* TASK DIRECTIONS: All lines in the records below from the line with "Select item code 1001340" through the line with "This screenshot has width=291, height=197." are to be given again exactly, both ends included; the pictures are to be left out.

____ RECORDED DATA

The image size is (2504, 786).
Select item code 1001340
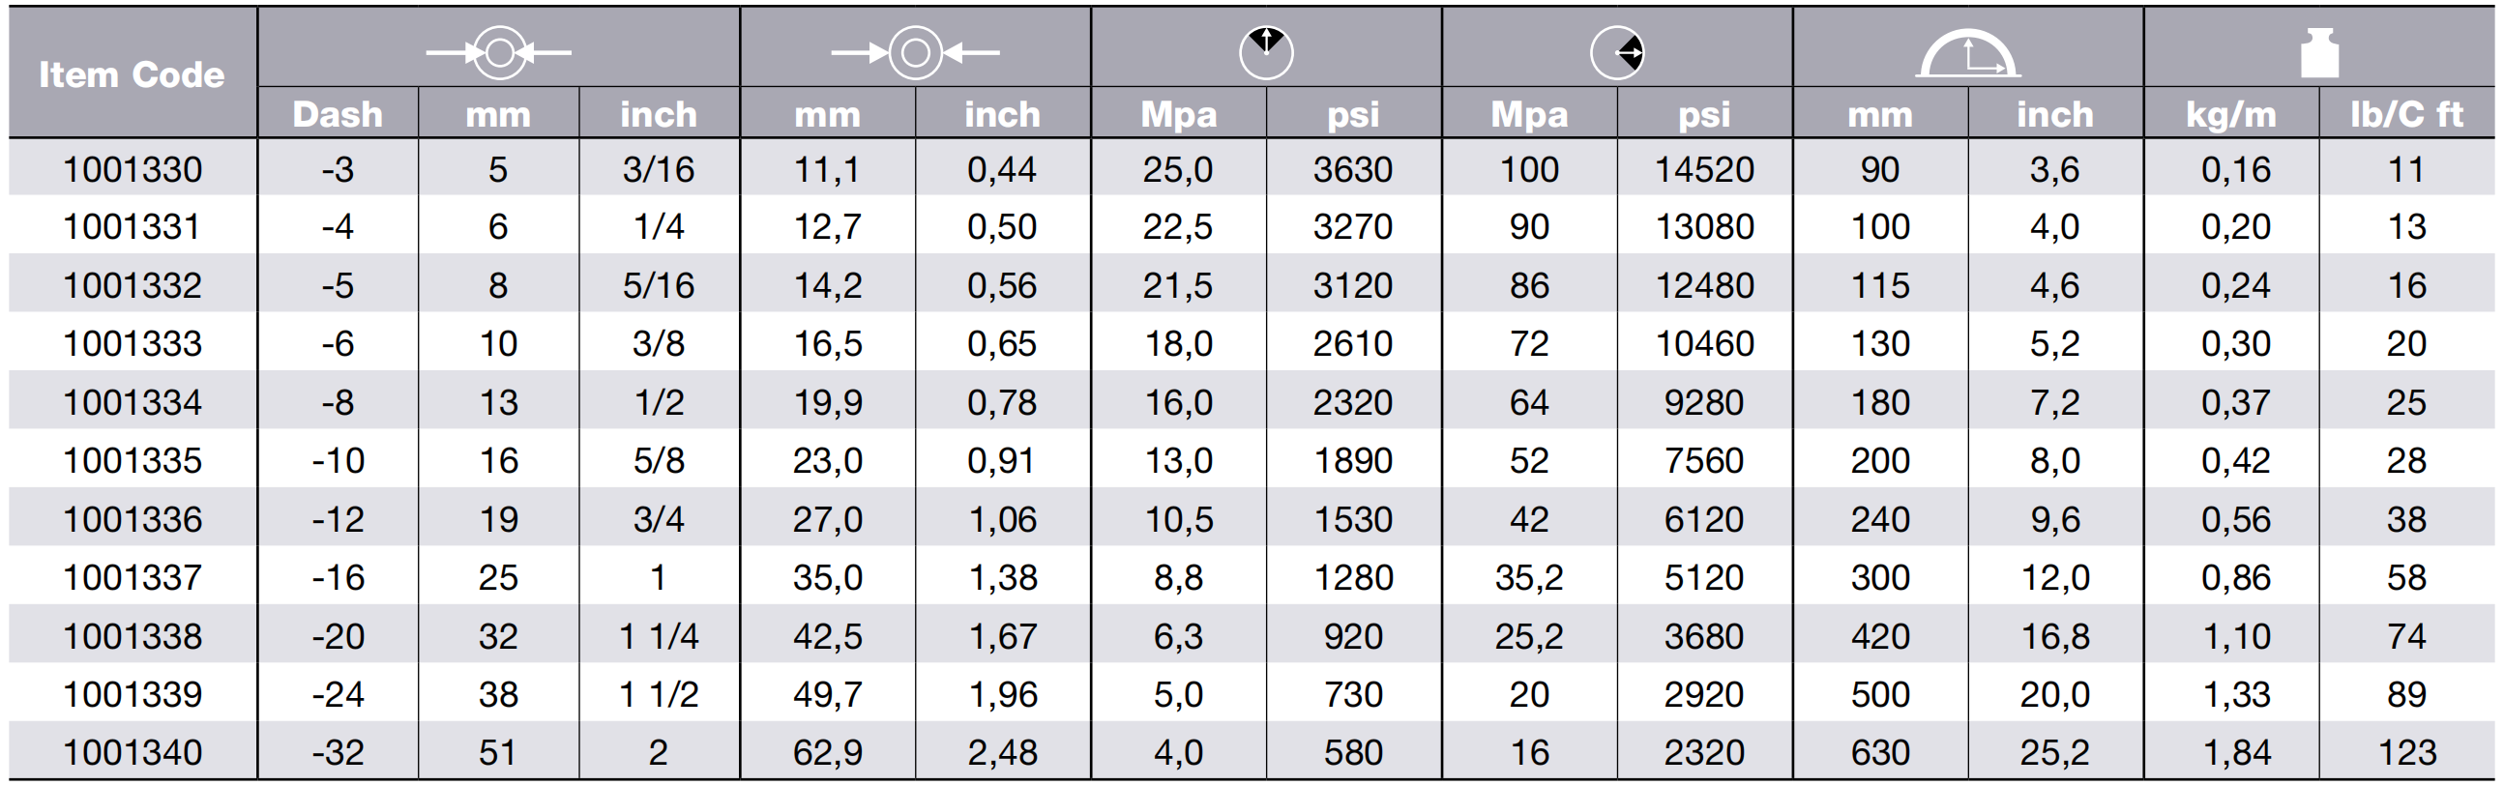[132, 752]
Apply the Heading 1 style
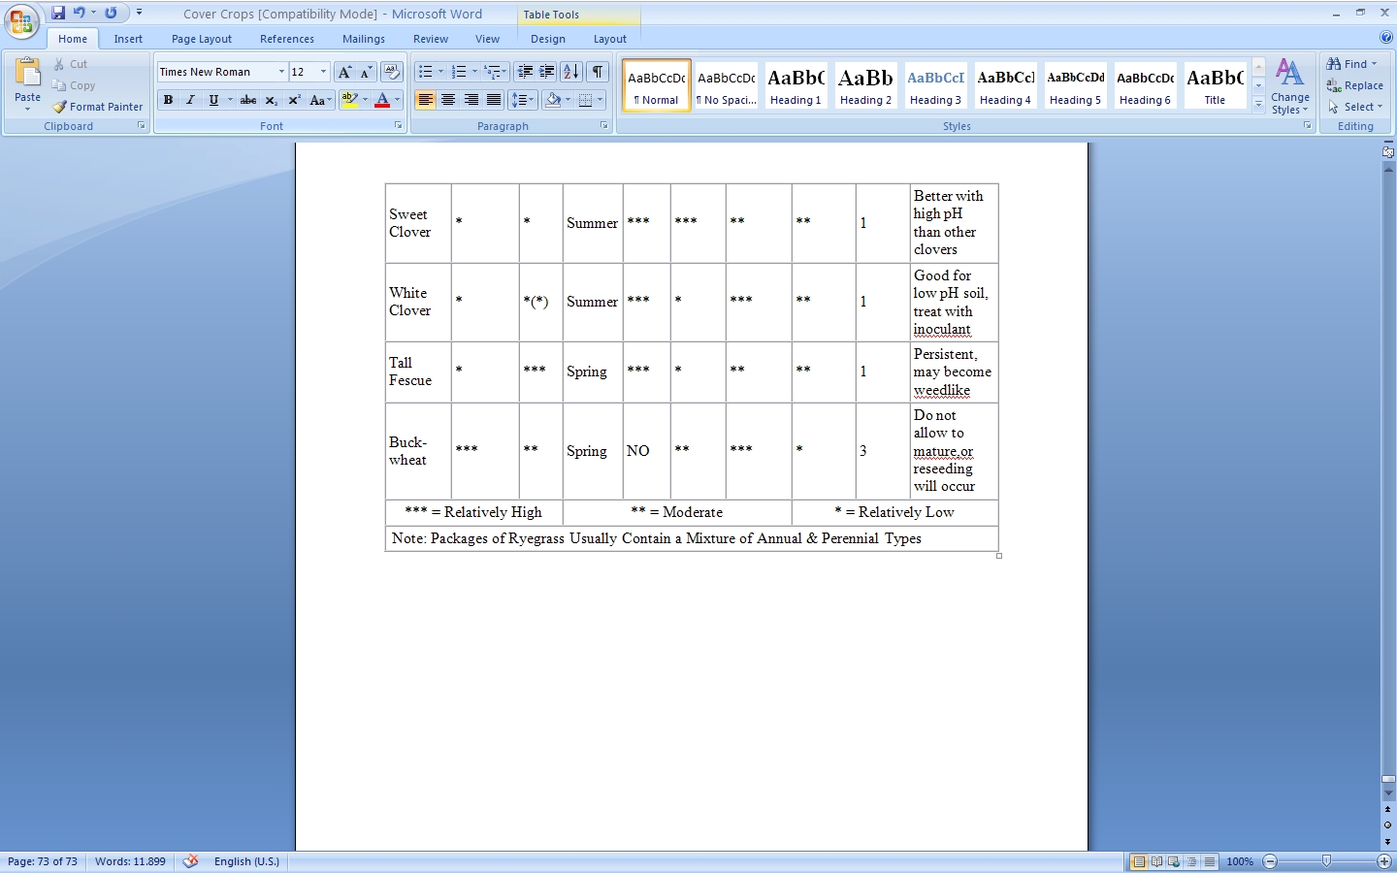 (x=796, y=85)
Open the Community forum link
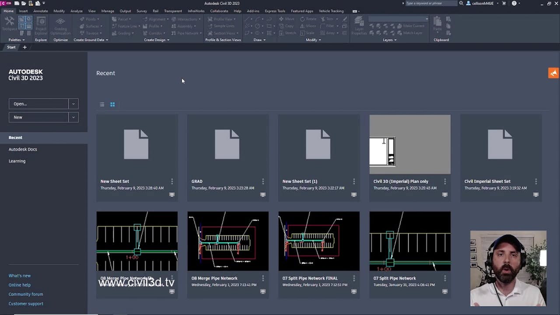The image size is (560, 315). click(x=26, y=294)
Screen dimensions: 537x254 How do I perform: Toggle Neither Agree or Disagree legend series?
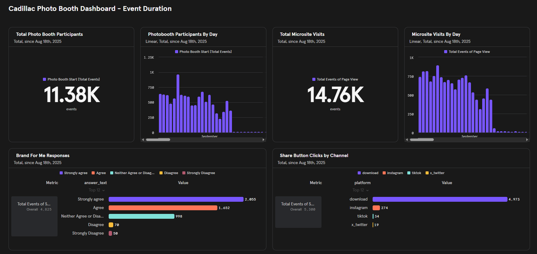point(132,173)
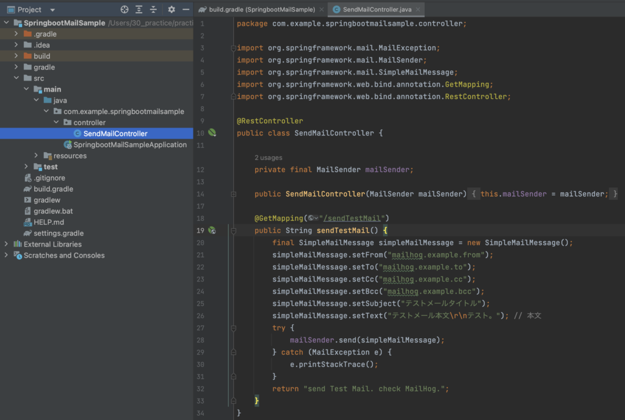Collapse the controller package

point(57,123)
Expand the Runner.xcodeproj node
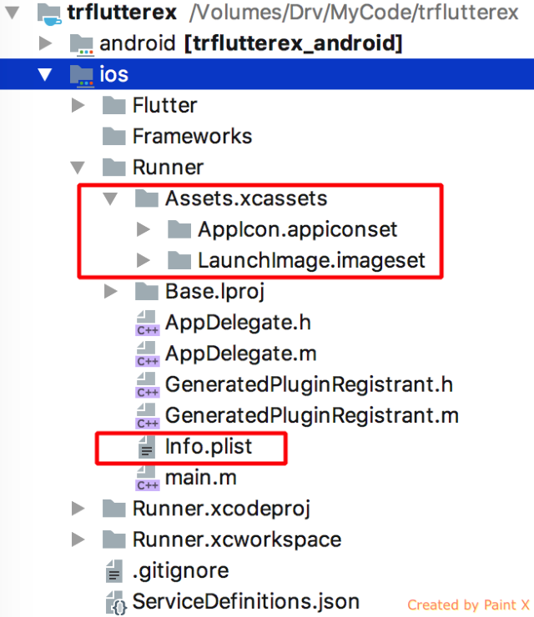 point(78,509)
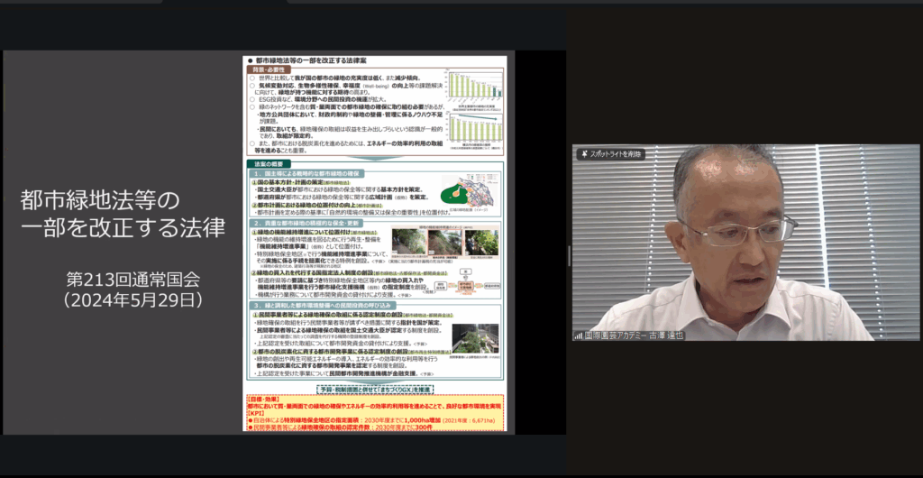The height and width of the screenshot is (478, 923).
Task: Click the large title 都市緑地法等の一部を改正する法律
Action: click(123, 214)

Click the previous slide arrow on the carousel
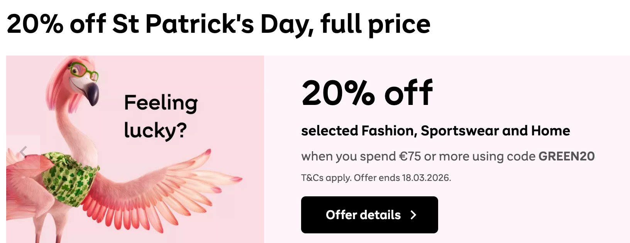coord(23,152)
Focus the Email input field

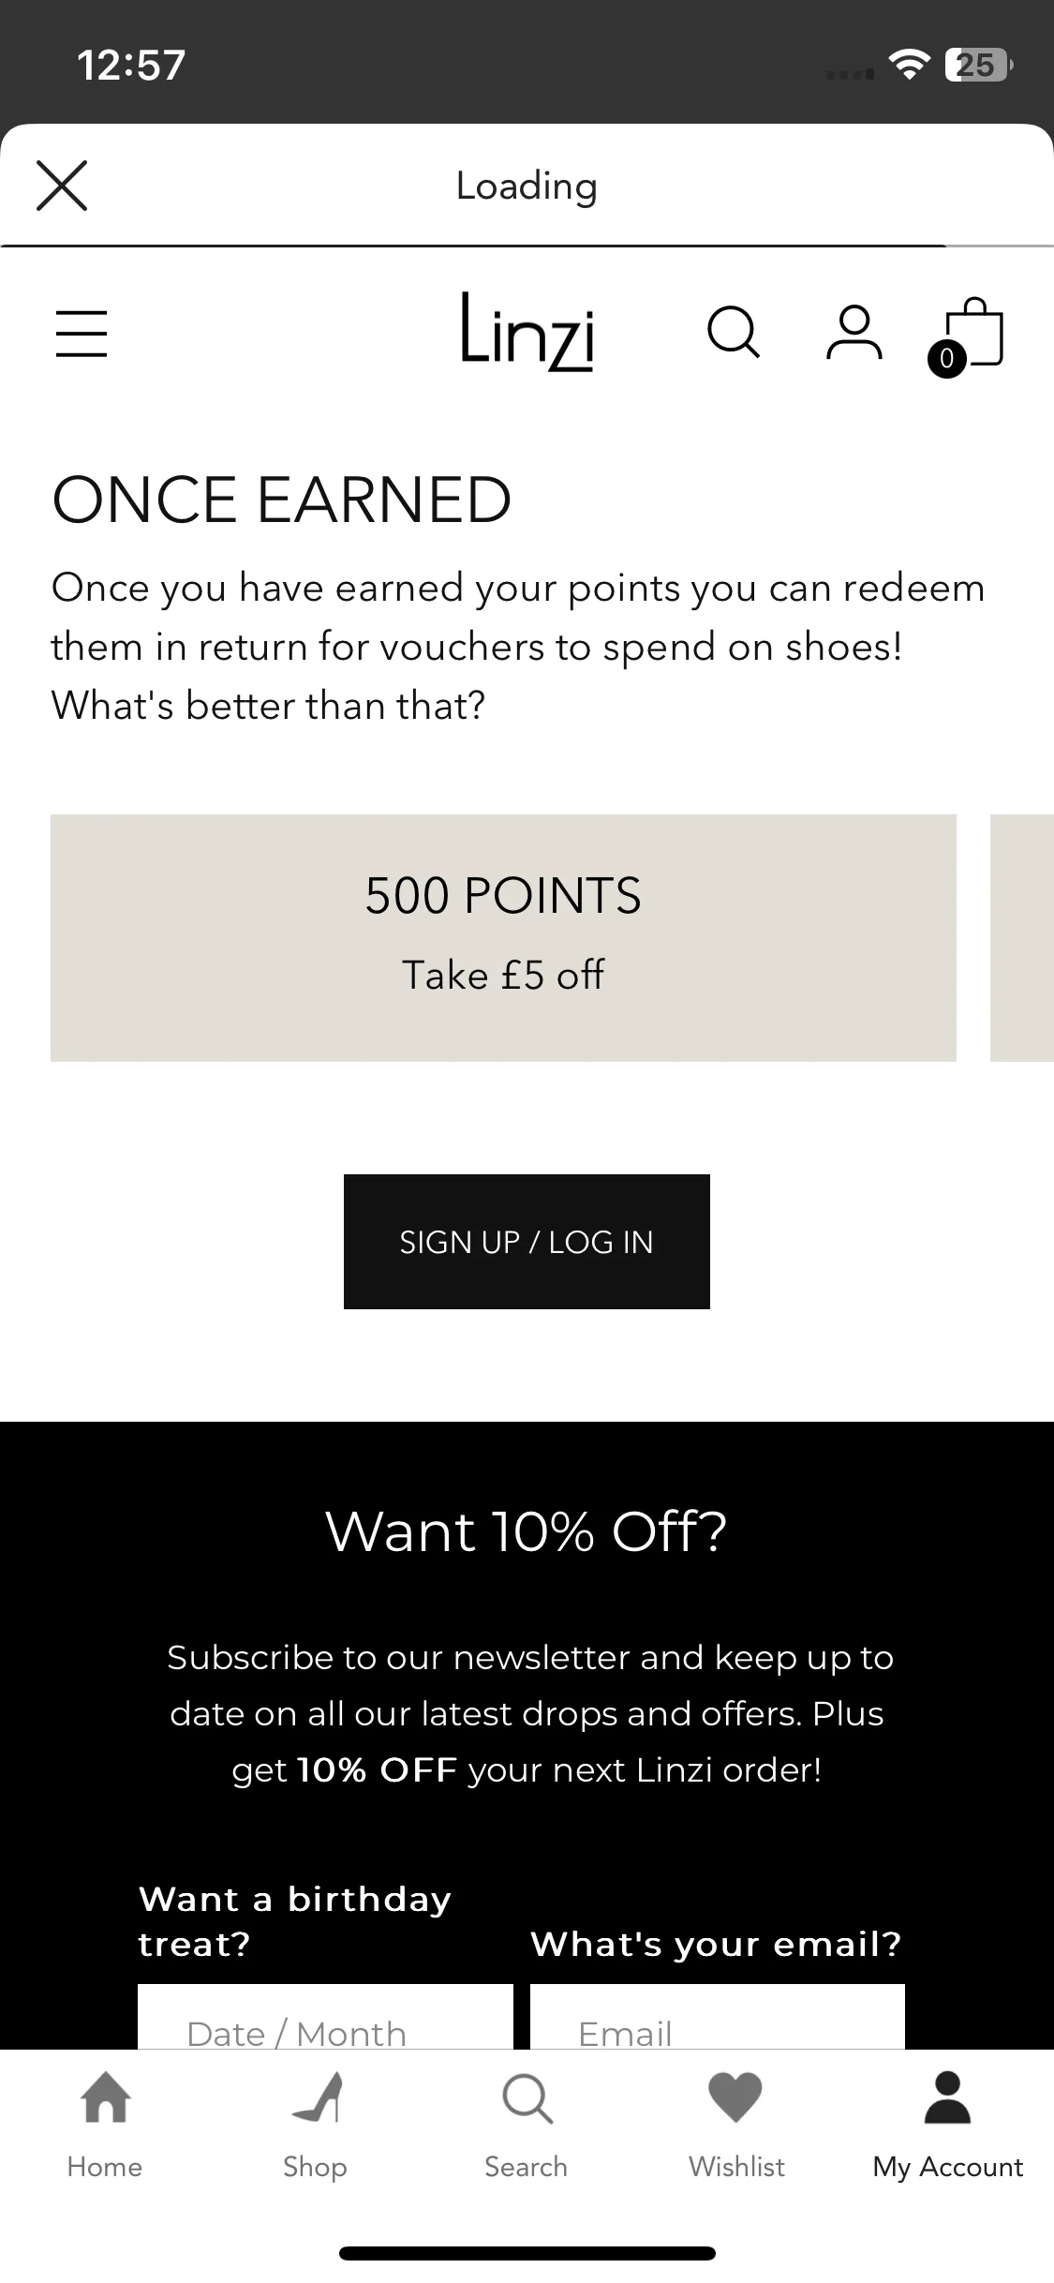(718, 2016)
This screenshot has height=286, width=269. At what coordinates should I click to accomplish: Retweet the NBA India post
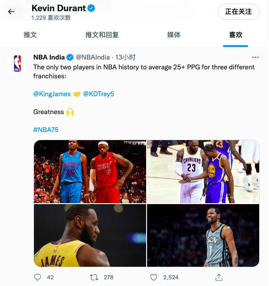coord(94,277)
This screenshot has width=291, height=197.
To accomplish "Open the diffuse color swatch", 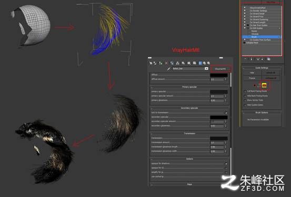I will click(x=218, y=75).
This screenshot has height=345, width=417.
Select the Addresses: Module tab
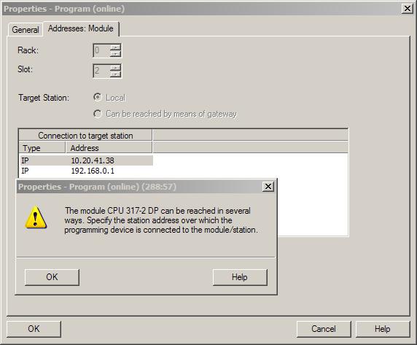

________

* FINISHED TASK:
Select item code 1001340
[132, 752]
Apply the Heading 1 style
 (x=796, y=85)
Open the Community forum link
The image size is (560, 315). click(x=26, y=294)
Screen dimensions: 537x254 How do I perform: Toggle Neither Agree or Disagree legend series?
point(132,173)
Collapse the controller package

point(57,123)
Expand the Runner.xcodeproj node
 point(78,509)
The height and width of the screenshot is (478, 923).
Task: Click the large title 都市緑地法等の一部を改正する法律
Action: click(123, 214)

Click the previous slide arrow on the carousel
coord(23,152)
Focus the Email input field

(718, 2016)
This screenshot has height=286, width=269. At what coordinates should I click to accomplish: Retweet the NBA India post
coord(94,277)
This screenshot has width=291, height=197.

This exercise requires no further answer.